Is JSF 2.2 suitable for modern HTML and CSS?

8

I will develop several web applications, and in most of them, besides receiving the documentation with the requirements, I will receive from a good web designer, the entire front-end (static) with HTML, CSS and Javascript using modern layouts.

My mission will be to turn this static front end into a functional web java application that meets the requirements, including maintaining the layout of the original front end.

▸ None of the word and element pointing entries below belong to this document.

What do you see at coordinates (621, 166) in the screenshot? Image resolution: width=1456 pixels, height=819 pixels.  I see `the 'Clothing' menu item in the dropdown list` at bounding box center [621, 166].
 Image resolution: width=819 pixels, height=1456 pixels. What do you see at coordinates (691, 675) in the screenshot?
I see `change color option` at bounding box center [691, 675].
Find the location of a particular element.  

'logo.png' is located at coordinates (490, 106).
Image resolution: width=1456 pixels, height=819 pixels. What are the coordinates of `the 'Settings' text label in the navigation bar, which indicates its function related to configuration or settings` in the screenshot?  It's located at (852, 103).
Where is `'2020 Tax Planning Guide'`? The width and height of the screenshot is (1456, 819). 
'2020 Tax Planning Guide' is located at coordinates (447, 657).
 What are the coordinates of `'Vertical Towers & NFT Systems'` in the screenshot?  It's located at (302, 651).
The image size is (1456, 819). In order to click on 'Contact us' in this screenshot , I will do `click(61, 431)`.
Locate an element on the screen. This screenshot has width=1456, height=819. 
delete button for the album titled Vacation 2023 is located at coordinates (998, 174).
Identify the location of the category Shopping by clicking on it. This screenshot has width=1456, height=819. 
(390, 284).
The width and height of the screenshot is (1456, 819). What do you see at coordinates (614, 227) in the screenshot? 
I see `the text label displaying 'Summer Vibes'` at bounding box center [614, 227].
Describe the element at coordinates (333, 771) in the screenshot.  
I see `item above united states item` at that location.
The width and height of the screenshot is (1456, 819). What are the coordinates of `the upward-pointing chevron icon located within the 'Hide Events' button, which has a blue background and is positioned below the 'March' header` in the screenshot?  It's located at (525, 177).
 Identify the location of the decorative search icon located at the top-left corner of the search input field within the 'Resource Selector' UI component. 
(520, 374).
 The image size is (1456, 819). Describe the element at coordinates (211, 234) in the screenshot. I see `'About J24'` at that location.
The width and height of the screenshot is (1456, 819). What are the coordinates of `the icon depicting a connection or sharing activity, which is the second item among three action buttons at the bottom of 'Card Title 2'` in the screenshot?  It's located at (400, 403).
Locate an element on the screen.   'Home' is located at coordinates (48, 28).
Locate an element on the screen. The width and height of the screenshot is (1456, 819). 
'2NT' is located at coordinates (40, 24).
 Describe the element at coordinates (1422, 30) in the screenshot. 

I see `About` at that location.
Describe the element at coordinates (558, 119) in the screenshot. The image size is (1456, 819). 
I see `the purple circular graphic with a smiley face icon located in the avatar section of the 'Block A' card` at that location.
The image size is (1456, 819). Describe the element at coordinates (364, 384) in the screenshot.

Knowing that JSF is a tool that generates HTML, will it meet all my requirements? Or should I look for an alternative to having more control over the generated HTML, such as JSP?

    
asked by anonymous 30.01.2015 / 20:08

1 answer

4

I caught up with a question like this about 5 years ago, at the launch of JSF2.1 and I chose to use JSF to do my projects. It was the worst decision I made, I'll try to set out some points:

  • "I will get a good web-designer all the html, css and javascript ...". If it's really a good web-designer it will give you several pages with functional jquery plugins. Modern layouts made with some css framework like bootstrap and html 5. In my epoch JSF did not support html5 tags, I actually did not accept anything other than the tags themselves, but now it looks better. When we talk about the rest I see problems, usually all the components of JSF (I used the prime) use tables and several well archaic structures to generate a html compatible with all the browsers. The result is that you will spend more time tuning JSF to do something like what you need than to reuse what the web designer has given you.
  • "Modern applications ..." usually require a lot of pranks and jquery libs that the designer will insert into the application and lots of ajax communication between the pages. At this point you start to have problems with JSF in the scripts part, because you will have to use the ajax part that it gives you, and abandon what the web-designer had predicted. Using JSON with JSF is simply not natural and you'll almost always find yourself writing conversions manually.
  • The "component" model that JSF uses is not suitable for traditional web applications, such as open web applications. This type of model consumes more memory and will require a more robust server depending on the number of accesses it craves. For these types of applications it is better to use something of the MVC type.
  • I think JSF is useful for creating traditional admin panel type applications. Applications that run away from traditional is better to use some tool that really gives you freedom. Since then I use JSP only as a template, even some components like select are written in pure html. Some will find this a return to the age of the caves, I prefer to think that so the component is rendered perfectly, without breaking any pixel of the layout, in devices of all sizes. And to me that's what matters at the end of the day.